Validation of two multiplex lateral flow devices for the rapid detection and typing of foot-and-mouth disease viruses.

Lateral Flow Devices (LFDs) represent a simple tool for the rapid diagnosis of FMD, particularly in endemic regions, often lacking adequate and equipped laboratories. Other experimental prototypes offer a user-friendly FMD confirmation tool, but serotype identification is crucial for transmission patterns evaluation and for vaccine selection and their serotyping capacity was limited. This study describes the validation of two multiplex devices based on well-characterized monoclonal antibodies: LFD1 (O, A and Asia1) and LFD2 (SAT1 and SAT2). First, the ability of the LFDs to recognize the widest spectrum of strains was assessed. Eighty-three tissue-cultured FMDV strains were tested with LFD1 and 15 with LFD2, confirming the capability to recognize and serotype a broad range of lineages and sub-lineages belonging to all 7 endemic pools. The diagnostic sensitivity related to FMDV detection was evaluated using 224 real-time RT-PCR positive samples collected in endemic countries, resulting in 87.5 % for LFD1 (140/160 detected) and 70 % for LFD2 (45/64 detected).
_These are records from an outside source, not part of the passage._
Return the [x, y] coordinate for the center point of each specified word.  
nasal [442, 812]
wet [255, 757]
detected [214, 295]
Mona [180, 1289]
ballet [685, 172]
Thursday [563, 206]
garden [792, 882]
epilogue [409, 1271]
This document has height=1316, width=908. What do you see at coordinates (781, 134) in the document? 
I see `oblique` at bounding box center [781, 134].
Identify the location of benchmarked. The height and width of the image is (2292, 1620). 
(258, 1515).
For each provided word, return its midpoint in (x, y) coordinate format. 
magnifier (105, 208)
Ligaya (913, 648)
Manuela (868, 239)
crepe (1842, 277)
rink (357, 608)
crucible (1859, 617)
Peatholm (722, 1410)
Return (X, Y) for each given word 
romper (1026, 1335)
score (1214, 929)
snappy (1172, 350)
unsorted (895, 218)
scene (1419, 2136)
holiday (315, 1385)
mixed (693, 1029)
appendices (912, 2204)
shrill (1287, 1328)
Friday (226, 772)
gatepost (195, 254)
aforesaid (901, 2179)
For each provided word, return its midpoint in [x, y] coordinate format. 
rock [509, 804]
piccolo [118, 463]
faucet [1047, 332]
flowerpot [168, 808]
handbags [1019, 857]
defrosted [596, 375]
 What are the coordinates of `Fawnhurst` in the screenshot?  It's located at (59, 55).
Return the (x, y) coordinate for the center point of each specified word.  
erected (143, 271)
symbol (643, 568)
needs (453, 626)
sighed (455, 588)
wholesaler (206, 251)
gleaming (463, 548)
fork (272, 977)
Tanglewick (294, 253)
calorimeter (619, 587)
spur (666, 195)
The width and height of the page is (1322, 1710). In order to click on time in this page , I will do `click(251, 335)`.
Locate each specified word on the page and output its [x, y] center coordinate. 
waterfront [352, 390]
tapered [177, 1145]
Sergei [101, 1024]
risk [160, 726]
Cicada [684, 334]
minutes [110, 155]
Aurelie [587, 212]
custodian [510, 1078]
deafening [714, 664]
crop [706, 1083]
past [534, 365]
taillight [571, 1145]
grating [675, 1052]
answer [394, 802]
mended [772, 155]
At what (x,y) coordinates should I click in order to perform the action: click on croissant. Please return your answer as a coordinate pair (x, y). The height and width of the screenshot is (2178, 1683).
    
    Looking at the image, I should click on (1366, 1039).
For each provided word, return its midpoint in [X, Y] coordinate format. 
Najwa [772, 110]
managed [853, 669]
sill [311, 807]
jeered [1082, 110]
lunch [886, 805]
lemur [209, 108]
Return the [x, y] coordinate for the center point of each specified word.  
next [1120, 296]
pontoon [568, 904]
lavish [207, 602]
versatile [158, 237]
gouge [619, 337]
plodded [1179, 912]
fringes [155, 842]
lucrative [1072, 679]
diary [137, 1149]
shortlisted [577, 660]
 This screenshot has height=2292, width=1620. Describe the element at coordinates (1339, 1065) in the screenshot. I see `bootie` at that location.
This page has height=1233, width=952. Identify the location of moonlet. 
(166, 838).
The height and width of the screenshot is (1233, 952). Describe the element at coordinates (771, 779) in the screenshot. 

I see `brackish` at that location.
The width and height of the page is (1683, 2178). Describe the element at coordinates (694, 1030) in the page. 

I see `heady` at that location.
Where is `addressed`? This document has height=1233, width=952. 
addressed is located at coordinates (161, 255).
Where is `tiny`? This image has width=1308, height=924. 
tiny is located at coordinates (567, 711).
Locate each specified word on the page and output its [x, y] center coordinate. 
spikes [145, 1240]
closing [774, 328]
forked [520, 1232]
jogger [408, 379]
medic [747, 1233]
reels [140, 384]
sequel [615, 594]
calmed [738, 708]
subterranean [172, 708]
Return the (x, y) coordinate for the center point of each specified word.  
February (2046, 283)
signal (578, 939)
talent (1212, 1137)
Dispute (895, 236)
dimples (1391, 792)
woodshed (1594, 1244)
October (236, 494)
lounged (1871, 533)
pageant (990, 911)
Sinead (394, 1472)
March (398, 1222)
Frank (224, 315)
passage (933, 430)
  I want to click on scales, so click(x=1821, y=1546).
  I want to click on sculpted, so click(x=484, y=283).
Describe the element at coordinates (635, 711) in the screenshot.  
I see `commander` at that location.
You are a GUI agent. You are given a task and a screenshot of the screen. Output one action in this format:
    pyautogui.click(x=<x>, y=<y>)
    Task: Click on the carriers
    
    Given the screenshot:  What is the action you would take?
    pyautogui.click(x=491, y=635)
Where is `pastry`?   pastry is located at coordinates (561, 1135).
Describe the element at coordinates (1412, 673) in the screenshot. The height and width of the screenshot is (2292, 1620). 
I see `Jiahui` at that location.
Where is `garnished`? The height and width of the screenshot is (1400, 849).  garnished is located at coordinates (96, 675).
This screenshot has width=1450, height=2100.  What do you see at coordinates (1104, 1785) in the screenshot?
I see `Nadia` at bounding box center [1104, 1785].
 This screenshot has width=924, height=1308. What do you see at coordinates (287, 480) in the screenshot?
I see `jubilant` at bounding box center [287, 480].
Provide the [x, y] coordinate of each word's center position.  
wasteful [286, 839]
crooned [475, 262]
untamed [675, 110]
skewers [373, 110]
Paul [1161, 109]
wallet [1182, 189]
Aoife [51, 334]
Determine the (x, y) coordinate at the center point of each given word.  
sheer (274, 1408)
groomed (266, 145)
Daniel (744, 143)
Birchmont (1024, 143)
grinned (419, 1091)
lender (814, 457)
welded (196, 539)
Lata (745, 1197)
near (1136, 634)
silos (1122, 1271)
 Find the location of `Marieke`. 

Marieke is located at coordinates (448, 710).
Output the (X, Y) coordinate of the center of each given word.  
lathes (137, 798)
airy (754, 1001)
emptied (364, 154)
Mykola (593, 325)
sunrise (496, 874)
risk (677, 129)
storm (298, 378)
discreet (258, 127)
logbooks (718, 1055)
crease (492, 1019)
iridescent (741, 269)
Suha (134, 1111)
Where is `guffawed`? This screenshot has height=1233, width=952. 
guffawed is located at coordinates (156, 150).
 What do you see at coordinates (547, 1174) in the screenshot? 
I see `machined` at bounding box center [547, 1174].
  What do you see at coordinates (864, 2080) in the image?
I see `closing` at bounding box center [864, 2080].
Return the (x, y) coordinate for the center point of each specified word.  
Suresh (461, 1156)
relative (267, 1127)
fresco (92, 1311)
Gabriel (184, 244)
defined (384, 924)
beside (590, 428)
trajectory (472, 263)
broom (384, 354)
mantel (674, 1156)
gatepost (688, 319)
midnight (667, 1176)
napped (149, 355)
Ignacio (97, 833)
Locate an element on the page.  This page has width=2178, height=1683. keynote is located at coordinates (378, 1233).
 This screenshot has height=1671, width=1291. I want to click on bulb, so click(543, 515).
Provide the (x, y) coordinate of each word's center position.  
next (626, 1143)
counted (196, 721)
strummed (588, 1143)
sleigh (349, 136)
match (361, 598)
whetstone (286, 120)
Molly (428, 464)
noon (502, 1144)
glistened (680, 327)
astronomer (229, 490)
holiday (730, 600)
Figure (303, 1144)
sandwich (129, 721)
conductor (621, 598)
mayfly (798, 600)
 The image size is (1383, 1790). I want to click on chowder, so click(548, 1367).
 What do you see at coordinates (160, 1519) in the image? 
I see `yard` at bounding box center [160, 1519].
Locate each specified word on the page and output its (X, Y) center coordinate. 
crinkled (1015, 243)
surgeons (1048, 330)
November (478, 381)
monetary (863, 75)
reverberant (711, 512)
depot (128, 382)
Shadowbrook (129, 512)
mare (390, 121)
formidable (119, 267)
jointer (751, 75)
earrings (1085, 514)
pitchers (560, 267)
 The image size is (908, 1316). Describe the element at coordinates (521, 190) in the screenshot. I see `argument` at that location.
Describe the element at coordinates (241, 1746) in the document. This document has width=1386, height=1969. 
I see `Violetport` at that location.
The diagnostic sensitivity of serotyping capabilities was assessed by testing field samples in parallel with an antigen-ELISA kit: applied on 178 samples, LFD1 correctly typed 96 %, 94 % and 83 % of samples positive for type O (n = 95), A (n = 54) and Asia1 (n = 29) respectively, while LFD2 correctly typed 77 % SAT1 (n = 52) and 82 % SAT2 (n = 40) in 92 positive field samples. A 100 % diagnostic specificity was found testing 60 epithelium homogenates collected from animals negative for FMD. Obtained data highlighted the devices' potential value for field use to support the enhanced surveillance of FMD.